The above provisions of Section 78 certainly and by far,y are different from the provisions of the United States Patent Law  as  regards authority  to hold examinations to determine  the qualifications of those allowed to practice before the Patent Office.   While the U. S. Patent Law authorizes the Commissioner of Patents to require attorneys to show that they possess the necessary qualifications  and competence to render valuable service to and advise  and assist their clients in  patent cases, which showing may take the form of a test or examination to be held by the Commissioner,  our Patent Law,  Section 78, is  silent on this important  point.   Our attention has not been called to any express  provision  of our  Patent Law,  giving  such authority to  determine  the qualifications of persons allowed to practice before the Patent Office.

Section 551 of the Revised Administrative Code authorizes every chief of bureau to prescribe forms and make regulations or general orders not inconsistent with law, to secure the harmonious and efficient  administration of his branch of the service and to carry into full effect the laws relating to matters within the jurisdiction of his bureau.  Section 608  of Republic Act 1937, known as the Tariff and Customs Code of the Philippines, provides that the  Commissioner of Customs shall, subject to  the  approval of the Department Head, make  all rules and regulations necessary to enforce the provisions of said code.  Section 338  of the National Internal Revenue  Code, Commonwealth Act No. 466 as amended, states that  the Secretary of Finance, upon recommendation of the Collector of Internal Revenue, shall promulgate all needful rules and regulations for the effective enforcement of the provisions of the code.  We understand that  rules and  regulations have been promulgated not only for the Bureaus of Customs and Internal Revenue, but also for other bureaus  of the Government, to govern the transaction of business  in and  to enforce the law for said bureaus.

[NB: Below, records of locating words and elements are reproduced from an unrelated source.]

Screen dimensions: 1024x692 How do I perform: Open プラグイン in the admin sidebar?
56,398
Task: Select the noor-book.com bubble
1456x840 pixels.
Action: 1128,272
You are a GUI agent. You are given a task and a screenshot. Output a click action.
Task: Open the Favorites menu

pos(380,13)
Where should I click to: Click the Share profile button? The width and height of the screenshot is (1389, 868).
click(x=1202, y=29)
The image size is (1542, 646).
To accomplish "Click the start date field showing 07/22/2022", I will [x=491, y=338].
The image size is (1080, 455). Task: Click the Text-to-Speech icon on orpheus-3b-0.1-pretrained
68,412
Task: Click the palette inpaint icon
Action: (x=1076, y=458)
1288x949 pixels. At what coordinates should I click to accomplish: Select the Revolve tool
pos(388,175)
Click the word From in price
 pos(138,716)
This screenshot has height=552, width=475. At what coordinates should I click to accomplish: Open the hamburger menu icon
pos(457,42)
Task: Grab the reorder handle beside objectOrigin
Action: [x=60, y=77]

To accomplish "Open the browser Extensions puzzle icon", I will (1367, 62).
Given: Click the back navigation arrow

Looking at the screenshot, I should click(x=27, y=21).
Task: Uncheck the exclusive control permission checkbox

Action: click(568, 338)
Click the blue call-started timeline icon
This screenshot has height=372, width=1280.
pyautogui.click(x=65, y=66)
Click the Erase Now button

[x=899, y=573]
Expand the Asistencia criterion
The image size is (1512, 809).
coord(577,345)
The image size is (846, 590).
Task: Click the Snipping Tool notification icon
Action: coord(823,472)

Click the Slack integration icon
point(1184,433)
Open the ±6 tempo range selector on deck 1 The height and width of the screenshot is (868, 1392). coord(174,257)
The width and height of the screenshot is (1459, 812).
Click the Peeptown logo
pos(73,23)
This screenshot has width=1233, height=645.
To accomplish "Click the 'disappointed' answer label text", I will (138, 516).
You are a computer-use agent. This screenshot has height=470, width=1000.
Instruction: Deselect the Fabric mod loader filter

Were we to allow the Patent  Office, in the absence of an express and clear provision of law giving the necessary sanction, to require lawyers to  submit to  and pass  on examination prescribed by  it before  they are allowed to practice before said Patent  Office, then there would  be no reason why other bureaus specially the Bureaus  of Internal Revenue and  Customs, where the business in the same area are more or less complicated, such as the presentation of books  of  accounts, balance sheets,  etc., assessments exemptions, depreciation, these as  regards the Bureau of Internal Revenue, and the classification of goods, imposition of customs duties,  seizures,  confiscation, etc.,  as regards the Bureau of Customs, may  not also  require that any lawyer  practising before  them or otherwise transacting business with them on behalf of clients, shall first  pass an examination to qualify.

In conclusion, we hold that under the present law, members of the Philippine Bar authorized  by this Tribunal to practice law, and in good standing, may practice their profession before the Patent Office, for the reason that much of the business in said office involves the interpretation and determination  of the scope and application  of the Patent Law and other laws applicable, as well as the presentation of evidence to establish facts involved; that part of the functions of the Patent Director are judicial or quasi-judicial,  so  much so that appeals from his orders and decisions are, under the law, taken to the Supreme Court.

Paras, C.J., Bengzon, Padilla, Reyes A., Bautista Angelo, Labrador, Concepcion, Reyes, J.B.L., and Endencia, JJ., concur.



[1] In re; Albino Cunanan, 50 Off. Gaz., 1617, prom. March 18, 1954.